Questões de estudo:
[1] Reproduza o trecho da notícia sobre o estudo da USP que começa em "Pesquisa comparou a" e segue até "de laudo médico.".
[2] As afirmações abaixo concordam com a notícia sobre o estudo da USP? Para cada uma, responda sim ou não e cite literalmente as palavras da notícia que decidem a resposta. (a) A pesquisa comparou a legislação de dez países sul-americanos. (b) O CID-10 deixou de catalogar o transsexualismo como doença. (c) A dissertação defende que as mudanças de nome e sexo dependam de laudo médico.
[3] Como prossegue a notícia sobre o estudo da USP? Escreva a continuação a partir da última frase apresentada.

Trecho da fonte:
>>>

Mudança de nome e sexo de pessoas transsexuais sem a necessidade de diagnóstico médico é defendida em estudo da USP

Pesquisa comparou a legislação de dez países sul-americanos e antecipou clima de julgamento do Supremo Tribunal Federal marcado para essa semana

Fonte: Reprodução;

Ainda hoje, o transsexualismo é catalogado como uma doença, um transtorno psico-comportamental, pelo Código Internacional de Doenças (CID-10), e as questões culturais se alinham em torno dessa caracterização. Dessa maneira, as demandas jurídicas das pessoas trans são muito menos protegidas legalmente, como é exposto na dissertação de mestrado Proposta de reconhecimento das demandas registrais de transgêneros para além do marco patologizante da Faculdade de Direito da Universidade de São Paulo, que defende que as mudanças de nome e sexo dos transsexuais deveriam ser independentes de laudo médico.

<<<

Dados extraídos:

>>>

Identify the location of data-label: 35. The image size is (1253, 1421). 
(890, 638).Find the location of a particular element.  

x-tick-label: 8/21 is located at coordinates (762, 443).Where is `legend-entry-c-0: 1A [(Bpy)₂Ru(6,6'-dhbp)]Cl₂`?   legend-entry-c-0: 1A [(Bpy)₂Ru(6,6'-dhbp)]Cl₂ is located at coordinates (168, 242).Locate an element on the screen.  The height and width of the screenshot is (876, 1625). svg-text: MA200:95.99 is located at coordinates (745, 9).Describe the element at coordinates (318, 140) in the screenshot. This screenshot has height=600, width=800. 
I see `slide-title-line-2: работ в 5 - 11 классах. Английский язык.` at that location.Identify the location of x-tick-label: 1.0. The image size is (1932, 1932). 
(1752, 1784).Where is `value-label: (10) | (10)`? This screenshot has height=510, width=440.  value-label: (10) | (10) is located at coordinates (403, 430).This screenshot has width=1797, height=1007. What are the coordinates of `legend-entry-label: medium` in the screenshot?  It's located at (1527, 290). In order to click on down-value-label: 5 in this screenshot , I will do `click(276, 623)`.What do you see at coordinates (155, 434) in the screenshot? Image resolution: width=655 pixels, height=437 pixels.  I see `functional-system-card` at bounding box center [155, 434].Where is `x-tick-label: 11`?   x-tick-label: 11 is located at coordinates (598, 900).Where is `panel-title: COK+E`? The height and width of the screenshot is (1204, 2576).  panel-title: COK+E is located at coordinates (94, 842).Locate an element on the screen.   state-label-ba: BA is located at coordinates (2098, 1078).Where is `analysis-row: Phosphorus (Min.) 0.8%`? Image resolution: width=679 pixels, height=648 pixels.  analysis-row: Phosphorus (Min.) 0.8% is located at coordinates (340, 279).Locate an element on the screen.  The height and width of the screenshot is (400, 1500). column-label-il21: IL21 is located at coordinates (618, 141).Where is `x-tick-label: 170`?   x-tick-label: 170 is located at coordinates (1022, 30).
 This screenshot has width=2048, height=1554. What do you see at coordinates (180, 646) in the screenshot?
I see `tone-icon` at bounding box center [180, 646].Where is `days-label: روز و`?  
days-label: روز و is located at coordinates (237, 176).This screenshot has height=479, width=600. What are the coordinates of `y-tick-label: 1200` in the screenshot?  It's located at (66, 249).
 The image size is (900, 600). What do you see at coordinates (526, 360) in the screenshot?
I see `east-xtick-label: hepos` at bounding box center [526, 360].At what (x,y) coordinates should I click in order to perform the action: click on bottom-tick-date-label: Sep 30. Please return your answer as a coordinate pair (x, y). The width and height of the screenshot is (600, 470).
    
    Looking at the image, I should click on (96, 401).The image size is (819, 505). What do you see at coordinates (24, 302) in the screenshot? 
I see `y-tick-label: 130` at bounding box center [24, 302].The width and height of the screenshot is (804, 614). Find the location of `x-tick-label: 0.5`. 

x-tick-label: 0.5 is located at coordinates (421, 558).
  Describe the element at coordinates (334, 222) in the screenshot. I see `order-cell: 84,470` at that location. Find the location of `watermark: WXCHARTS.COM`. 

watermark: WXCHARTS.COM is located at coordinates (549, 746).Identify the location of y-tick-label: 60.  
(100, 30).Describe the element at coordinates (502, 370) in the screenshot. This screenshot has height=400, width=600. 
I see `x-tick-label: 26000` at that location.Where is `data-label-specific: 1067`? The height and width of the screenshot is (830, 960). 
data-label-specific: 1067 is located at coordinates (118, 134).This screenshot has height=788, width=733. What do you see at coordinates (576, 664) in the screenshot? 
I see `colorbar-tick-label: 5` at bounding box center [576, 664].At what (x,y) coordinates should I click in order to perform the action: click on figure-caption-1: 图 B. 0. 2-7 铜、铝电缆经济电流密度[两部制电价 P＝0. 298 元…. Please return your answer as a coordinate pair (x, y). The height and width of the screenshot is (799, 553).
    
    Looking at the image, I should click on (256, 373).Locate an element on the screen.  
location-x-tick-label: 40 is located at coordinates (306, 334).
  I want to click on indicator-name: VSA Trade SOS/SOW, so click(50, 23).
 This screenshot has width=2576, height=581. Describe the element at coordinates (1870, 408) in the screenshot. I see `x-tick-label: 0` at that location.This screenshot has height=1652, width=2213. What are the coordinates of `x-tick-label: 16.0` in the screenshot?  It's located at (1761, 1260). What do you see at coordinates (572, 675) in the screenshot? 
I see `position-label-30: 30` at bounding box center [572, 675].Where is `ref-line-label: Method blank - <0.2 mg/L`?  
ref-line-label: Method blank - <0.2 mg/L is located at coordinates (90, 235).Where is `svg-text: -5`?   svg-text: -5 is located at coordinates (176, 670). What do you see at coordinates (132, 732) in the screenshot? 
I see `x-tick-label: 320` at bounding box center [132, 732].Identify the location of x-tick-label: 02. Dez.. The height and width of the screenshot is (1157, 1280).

<<<

Resultados do exercício:
[1]
Pesquisa comparou a legislação de dez países sul-americanos e antecipou clima de julgamento do Supremo Tribunal Federal marcado para essa semana

Fonte: Reprodução;

Ainda hoje, o transsexualismo é catalogado como uma doença, um transtorno psico-comportamental, pelo Código Internacional de Doenças (CID-10), e as questões culturais se alinham em torno dessa caracterização. Dessa maneira, as demandas jurídicas das pessoas trans são muito menos protegidas legalmente, como é exposto na dissertação de mestrado Proposta de reconhecimento das demandas registrais de transgêneros para além do marco patologizante da Faculdade de Direito da Universidade de São Paulo, que defende que as mudanças de nome e sexo dos transsexuais deveriam ser independentes de laudo médico.

[2]
(a) Sim: "Pesquisa comparou a legislação de dez países sul-americanos".
(b) Não: "Ainda hoje, o transsexualismo é catalogado como uma doença".
(c) Não: "deveriam ser independentes de laudo médico".

[3]
“Procurei analisar a legislação de dez países da América do Sul, se eles tinha lei de identidade de gênero, como eles tratavam a questão da mudança de nome e sexo do registro civil dos transgêneros, dentro da perspectiva despatologizante. Isso quer dizer que as pessoas trans não precisam ter um diagnóstico médico para ter um reconhecimento jurídico das suas demandas”, explica a pesquisadora Maria Luiza Moura. O conceito de gênero usado na pesquisa é compatível com a teoria queer, ou seja, os gêneros são aspectos da subjetividade humana,construções sociais, desvinculadas das características biológicas.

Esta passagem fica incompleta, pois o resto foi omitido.